Thanks to COVID-19, Church Culture Changes
For years, lead pastor Tim Boyd and the leaders at Westside Christian Church in Bradenton, Florida, felt called to increasingly engage with the surrounding community. The people of Westside periodically participated in small service projects and the church had a relationship with a local nonprofit called Downtown Ministries, but community involvement had never been a defining characteristic of the congregation. Until 2020.
In the early days and weeks of the pandemic, Boyd remembered being surprised at how quickly things shut down. Westside suspended its in-person worship, prerecorded its Sunday services for streaming online, and then reopened when the state of Florida relaxed guidelines for group gatherings. But the constant change was not a primary concern because the Sunday worship experience suddenly had become secondary to acts of service.
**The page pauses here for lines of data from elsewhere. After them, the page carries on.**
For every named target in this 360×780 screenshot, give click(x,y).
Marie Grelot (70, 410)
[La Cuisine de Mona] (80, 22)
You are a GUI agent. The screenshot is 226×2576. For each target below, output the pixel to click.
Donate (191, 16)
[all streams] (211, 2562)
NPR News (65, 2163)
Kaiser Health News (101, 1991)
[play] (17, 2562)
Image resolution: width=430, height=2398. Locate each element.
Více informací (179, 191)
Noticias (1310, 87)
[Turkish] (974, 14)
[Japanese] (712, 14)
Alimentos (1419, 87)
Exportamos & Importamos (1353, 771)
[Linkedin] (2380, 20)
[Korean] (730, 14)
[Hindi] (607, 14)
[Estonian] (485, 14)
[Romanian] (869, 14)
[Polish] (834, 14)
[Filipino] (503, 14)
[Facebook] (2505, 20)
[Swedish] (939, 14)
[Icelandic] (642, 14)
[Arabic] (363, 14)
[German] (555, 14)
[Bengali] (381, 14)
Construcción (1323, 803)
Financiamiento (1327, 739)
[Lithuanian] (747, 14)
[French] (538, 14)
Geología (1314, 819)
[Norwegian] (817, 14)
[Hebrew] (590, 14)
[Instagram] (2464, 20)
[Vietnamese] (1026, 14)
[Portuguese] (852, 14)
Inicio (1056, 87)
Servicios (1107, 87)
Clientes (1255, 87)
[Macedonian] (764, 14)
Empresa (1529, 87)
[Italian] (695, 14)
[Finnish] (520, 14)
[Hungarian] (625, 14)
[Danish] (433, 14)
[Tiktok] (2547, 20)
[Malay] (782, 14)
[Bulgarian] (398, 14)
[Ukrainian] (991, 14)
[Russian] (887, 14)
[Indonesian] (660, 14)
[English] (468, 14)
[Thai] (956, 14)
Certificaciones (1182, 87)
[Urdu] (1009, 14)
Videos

When stay-at-home orders were first issued and lockdowns were being strictly observed, the people of Westside Christian Church quickly shifted to an emphasis on serving their neighbors. The church tried putting it in perspective: “We’re stuck at home, but what would be even worse? Not having a home at all.” That compassionate viewpoint quickly changed the culture at Westside. Boyd said the church’s members stopped focusing on their own suffering and started looking at those around them, many of whom had more severe struggles. Downtown Ministries was a natural place to start.
The church began with small acts such as collecting granola bars, cereal, and other nonperishable foods. The congregation responded generously by overfilling a 55-gallon drum with donations every week. And the outpouring was more than just a short-term, emotional response created by the stay-at-home advisories. A year has passed, and Westside members are still filling that barrel with donations of food for Downtown Ministries almost every week.
When Florida began easing COVID-19 restrictions, people from Westside quickly began volunteering in-person at Downtown Ministries. The Westsiders did far more than serve food; they developed relationships with the area’s homeless people. One of the church’s elders met a young man at Downtown Ministries who gave his life to Christ and was baptized. When the church learned the young man was living far from his nearest family member, Westside paid for a ticket so he could go and live with his grandmother.
The church’s service to the surrounding community has spread beyond Downtown Ministries. WCC’s members are now serving with a local women’s shelter and ministering to foster children on a regular basis.
Boyd said the church’s culture has completely changed. He often hears people discussing their latest volunteer efforts with each other on Sunday mornings. After years of praying for the change, he is amazed at the speed with which God brought it about, and the way he did it.
“If it wasn’t for COVID, there’s no way it would have gone this quickly.”